On May 1st, we hosted the webinar “Building Trust and Rapport in a Virtual Medium with Cara Hale Alter.” Cara is the Founder and President of SpeechSkills and author of “The Credibility Code”.
Cara shared her insights on the advantages and disadvantages of virtual communication and her advice on how to use virtual communication to project your best, most confident and credible self.
As Cara taught us, our goal is to establish trust and create a rapport with the people on the other side of the camera and ideally to give the impression that you are sitting across from someone in person.
Here are a few things we learned about how to project your best image during virtual meetings and presentations:
Eye Contact: Eye contact is a key component of establishing trust both in person and in a virtual medium. However, the rules in a virtual medium are different than in face to face communication. It’s important to make eye contact in virtual meeting – but you won’t necessarily be looking directly at the person or people you’re speaking to. Ideally, you should look one inch below the camera. This will help you to look more natural and relaxed.

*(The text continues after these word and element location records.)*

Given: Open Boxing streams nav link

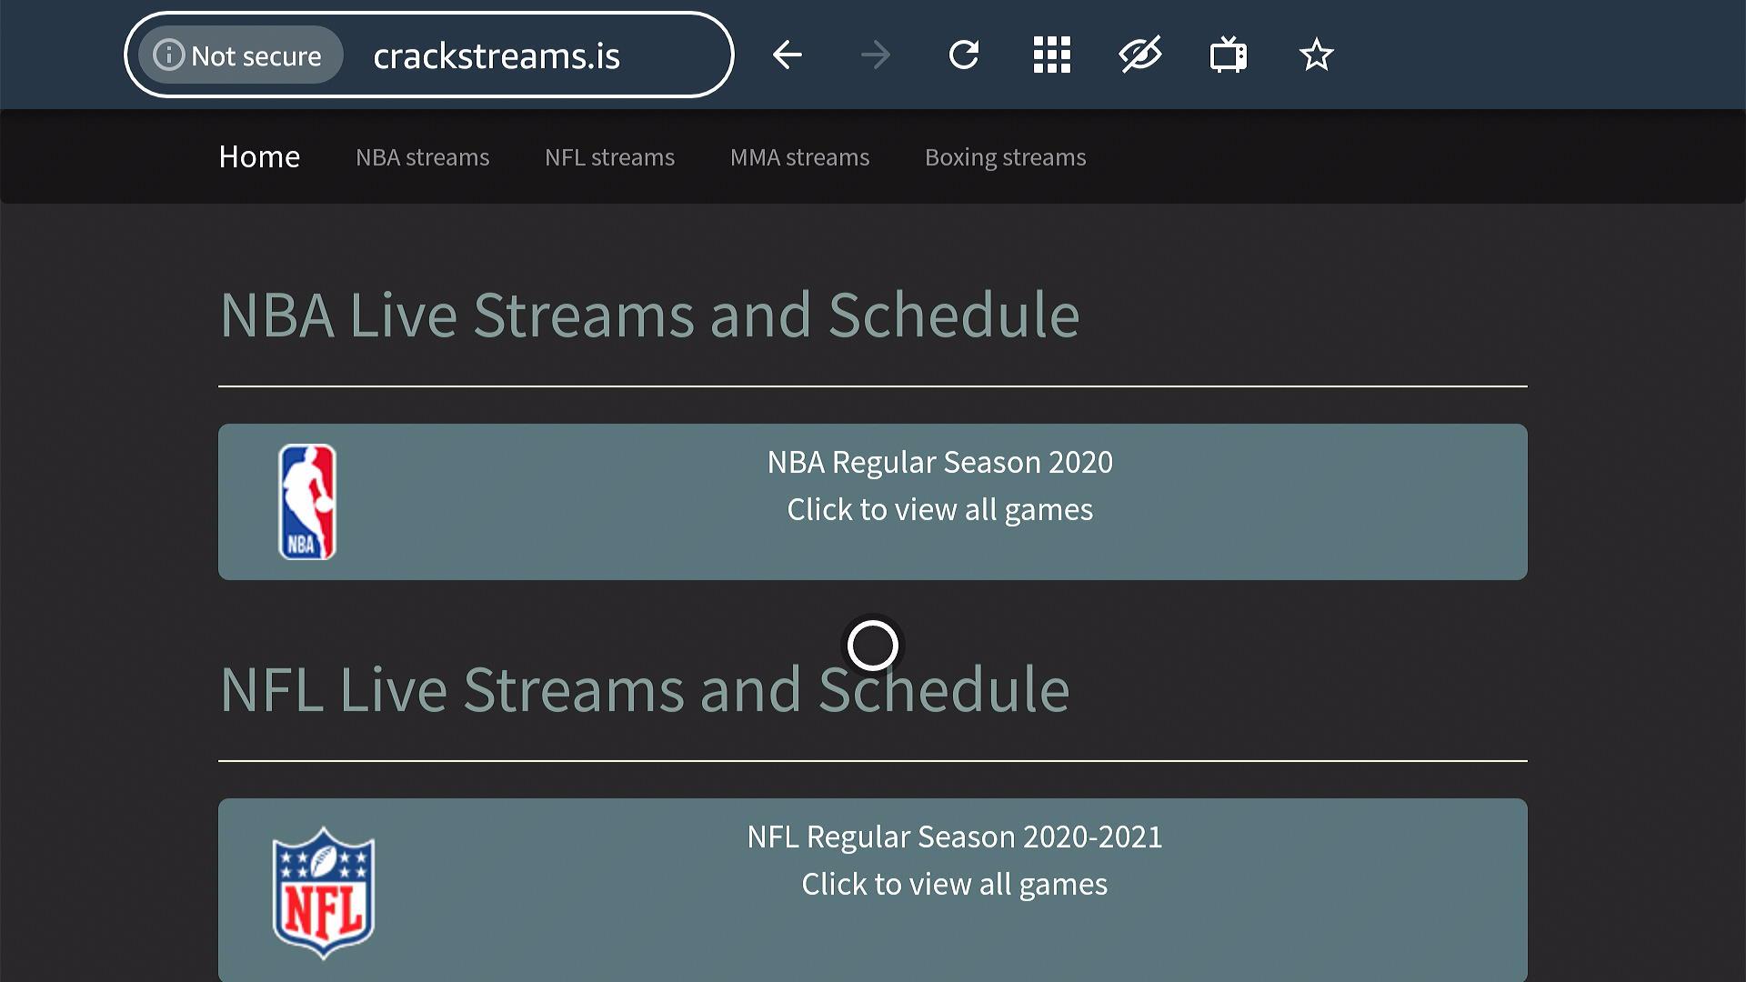Looking at the screenshot, I should (x=1005, y=157).
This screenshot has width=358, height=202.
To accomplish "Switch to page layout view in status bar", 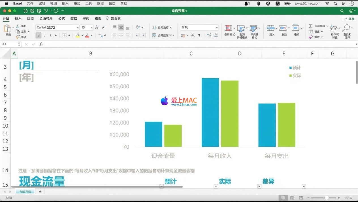I will (x=292, y=198).
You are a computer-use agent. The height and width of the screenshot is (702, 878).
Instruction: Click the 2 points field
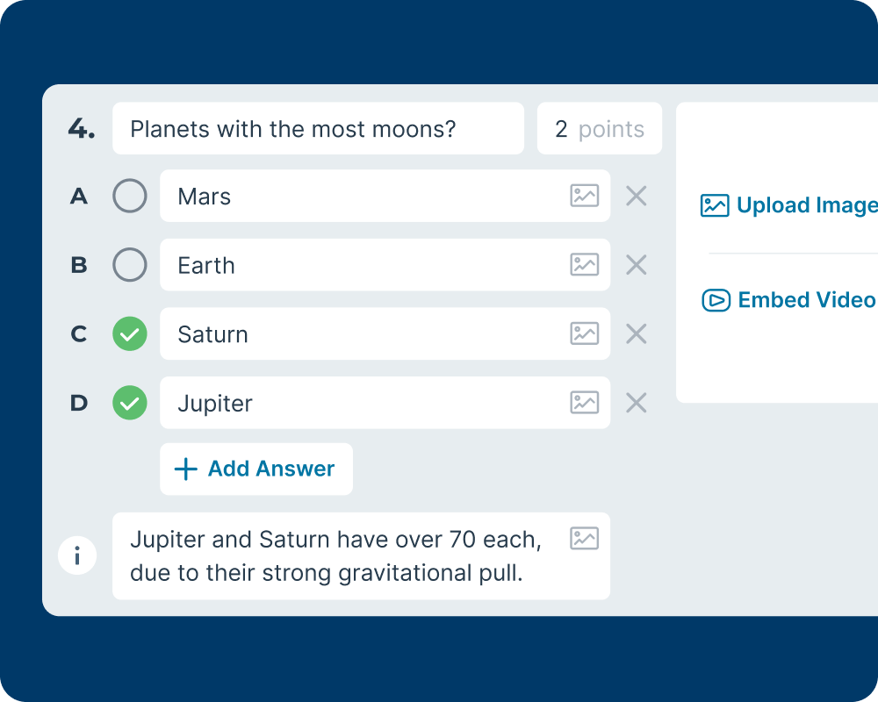click(x=599, y=129)
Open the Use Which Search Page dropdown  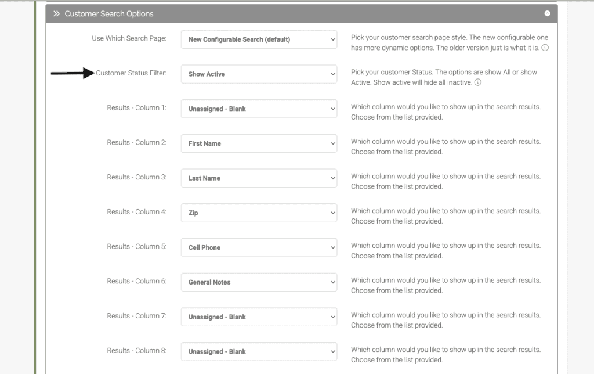(x=259, y=39)
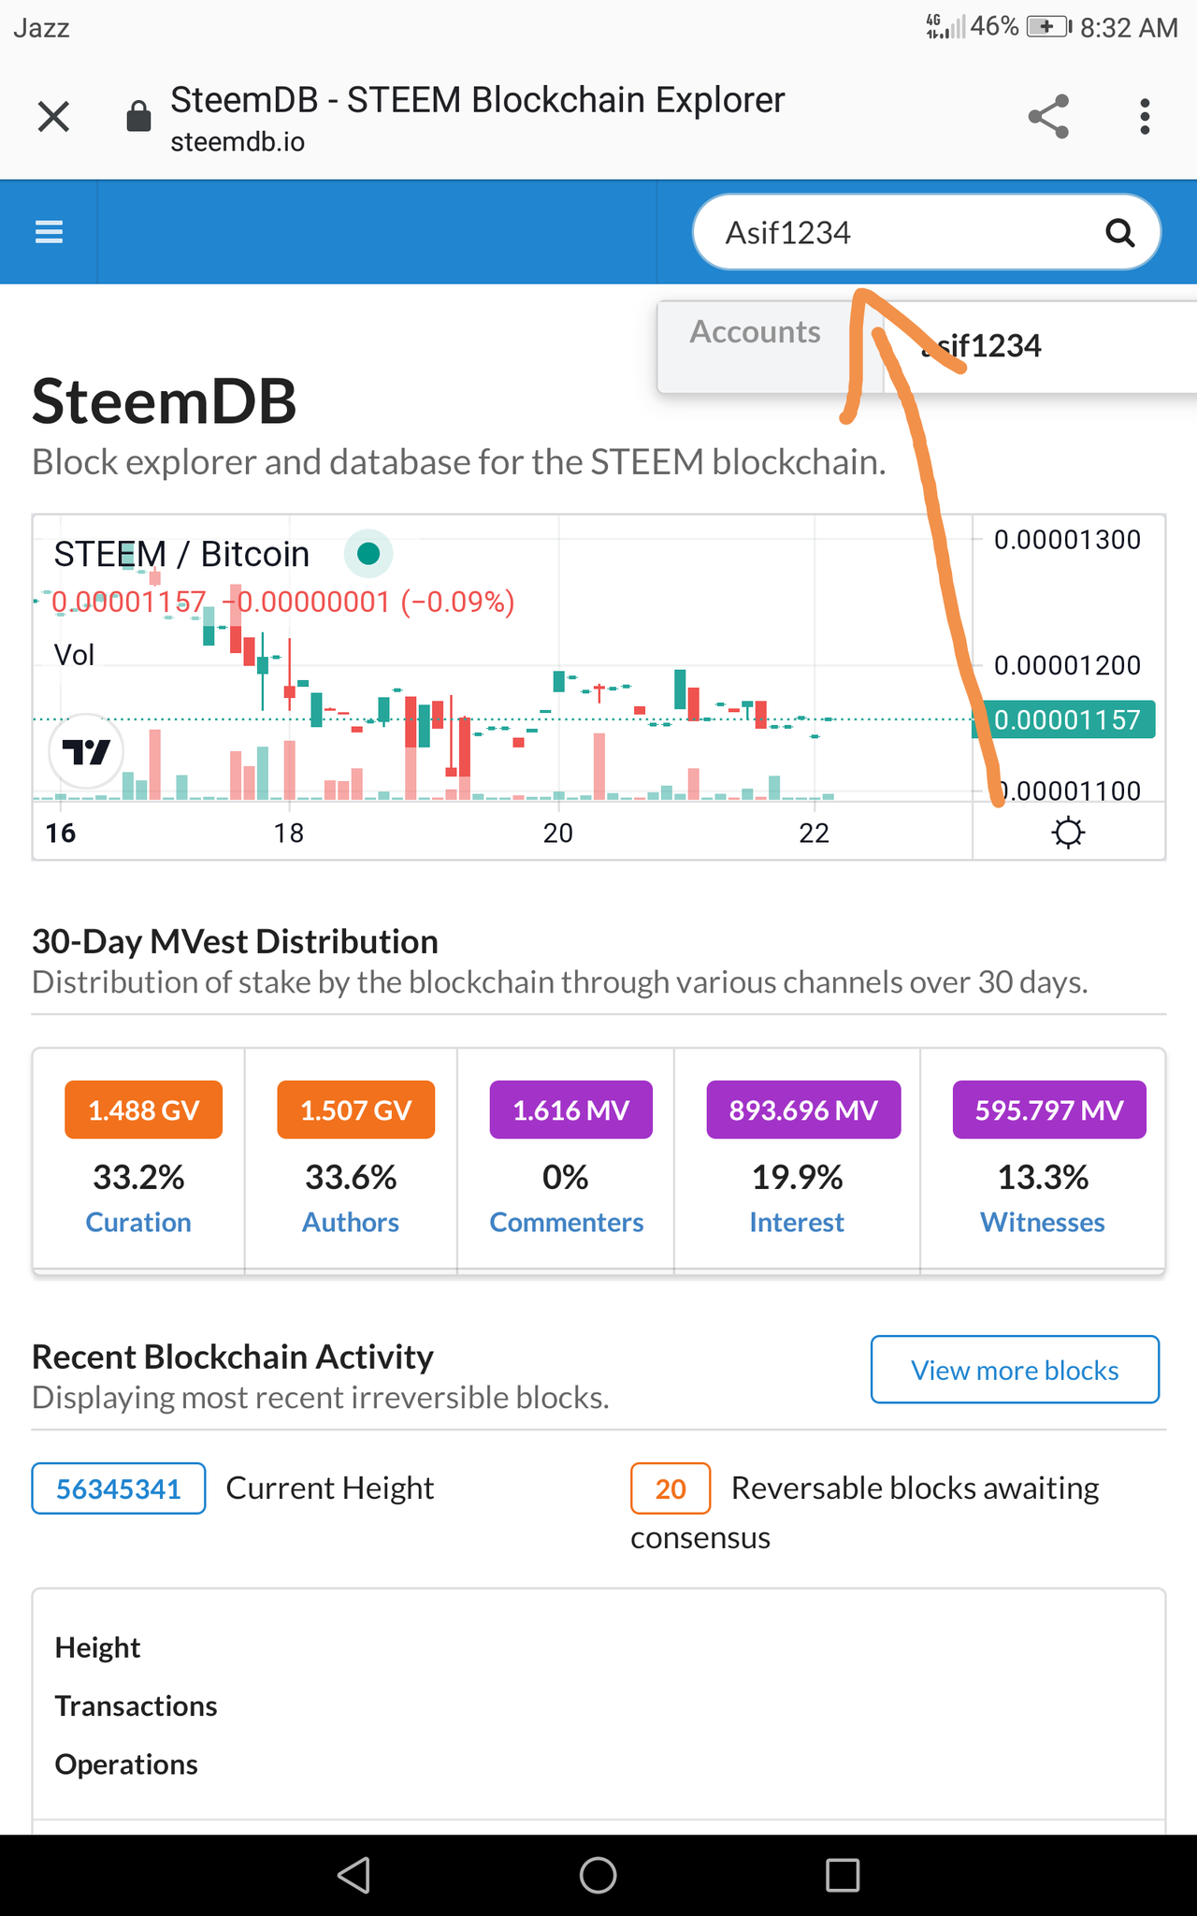Click the View more blocks button
Screen dimensions: 1197x1916
coord(1015,1370)
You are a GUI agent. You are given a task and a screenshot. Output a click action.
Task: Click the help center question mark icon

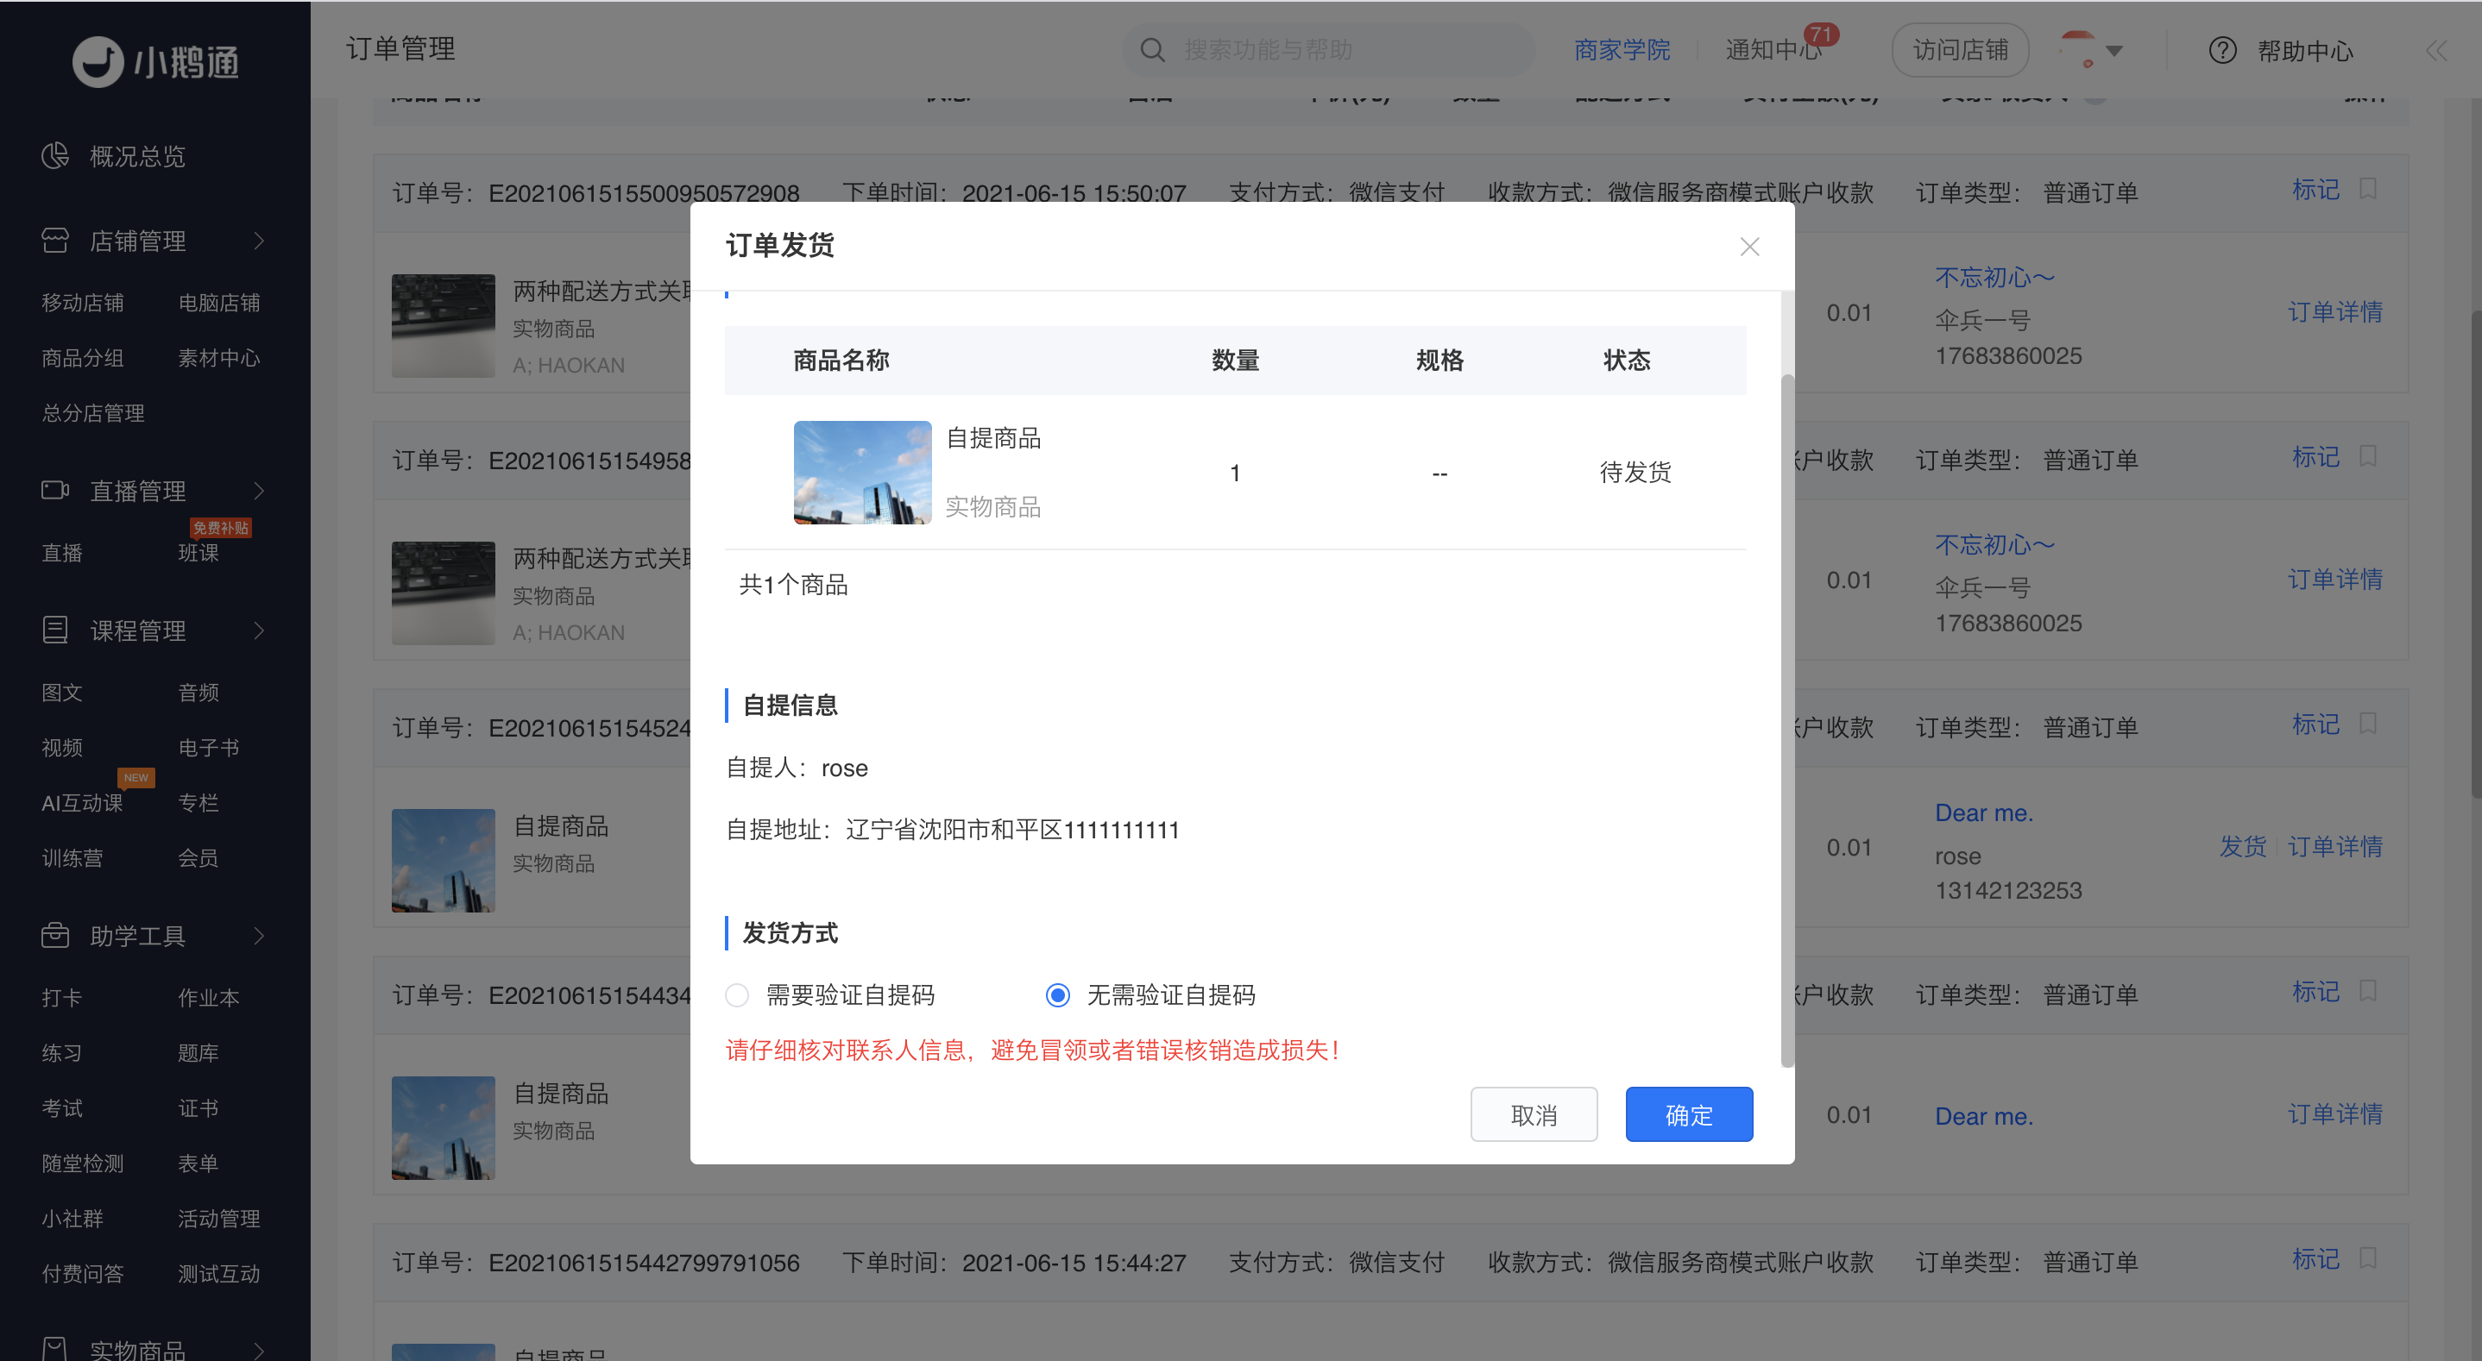coord(2222,50)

The way to project your very best image is something that takes practice to master. Try to train yourself to look through the lens of the camera and try to reach the person on the other side. Although it will take some practice and it may feel like a bit of a performance, it’s an ideal way to connect with your audience and establish a strong rapport.
Vocal Cues: Small adjustments can have a huge impact on how you’re perceived – especially when it comes to your voice. You can use vocal cues to your advantage – and prevent them from accidentally becoming a disadvantage. Pay attention to your inflection when you speak. Speaking with a downward projection, will help you portray confidence. Whereas if you find yourself using upward inflections, you could wind up detracting from your credibility.
Posture: Posture is one of the most important pillars for projecting confidence. To project confidence during a video call, you want to pay special attention to the way you sit. Your spine should be strong, your shoulders should be level and so should your head. Being literally “level-headed” will give you a strong leadership presence. It’s also important to look around at the people in your meeting and when you do this, your head should move independently on your shoulders so that you don’t appear stiff. Make sure that your nose and eyes align as you look around the room – it’s one of the key signals of leadership presence.
Framing: Framing is often overlooked on virtual calls but it’s a vital component in projecting a confident image and connecting with your audience. To frame yourself: Get yourself the right distance from your computer – not too close and not too far. Do everything you can do so that you’re taking up most of the width of your screen space and your audience has the best view of you possible. And most importantly, make sure your camera is as eye-level as possible so that you’re not looking up or down. Being eye-level with the people you’re talking to will help you connect them with them.
Hand Movement: Using your hands when speaking is almost always helpful (unless you’re giving a very formal type of communication, such as a eulogy or State of the Union address). This helps to create a relationship, establish a bond and add more interactivity to your message.
The best hand gesture is to reach out – as if you are literally handing people information. Reaching out is the most common hand gesture that people use when they’re speaking. Your body should be engaged and continually reaching out (this is useful even if people cannot see your hands).
Hand gestures also help to make your body language seem less stiff and also tricks you into having more vocal variety. It also helps to free up your brain processing skills so that you can give your best presentation.
Fighting Zoom Fatigue: If you’re experiencing “Zoom fatigue”, there can be several possible causes – each one with their own solution:
- Being constantly on view: When we feel like we’re being stared at, it feels like a threat – so having your video on all the time can be stressful. You can counteract this by turning your camera off for a bit if you’re in “listening mode”, such as on a large group meeting or webinar, and reserving your camera time for more interactive, small group meetings.
- Monotony: If your days are spent going from one Zoom call to another without changing your environment, you may be affected by the monotony. Try to break up the monotony by switching up your environment. Try switching locations by bringing your laptop into another room or your yard. Even if that’s not possible, try to take a break of at least a few minutes in between meetings to spend some time outside or in another room.
- Lack of interactivity and validation: When you’re speaking on a Zoom meeting, it can sometimes feel like speaking into a void – you may not have feedback, such as nodding or laughter, to validate what you’re saying. This makes it difficult to gauge if your concepts are making an impact on the people you’re speaking to. If you’re in a meeting, try to be more intentional about giving feedback to people they speak – this will help them to feel validated and will help you be more active and engaged as well.
Virtual communication is here to stay and there are many reasons why you should take the time to master this medium. Trailblazers are the ones who differentiate themselves. Since many people are still getting used to this medium, mastering it will help you be ahead of the curve. The more comfortable you are in a medium, the more likely you are to come across as your authentic, confident self.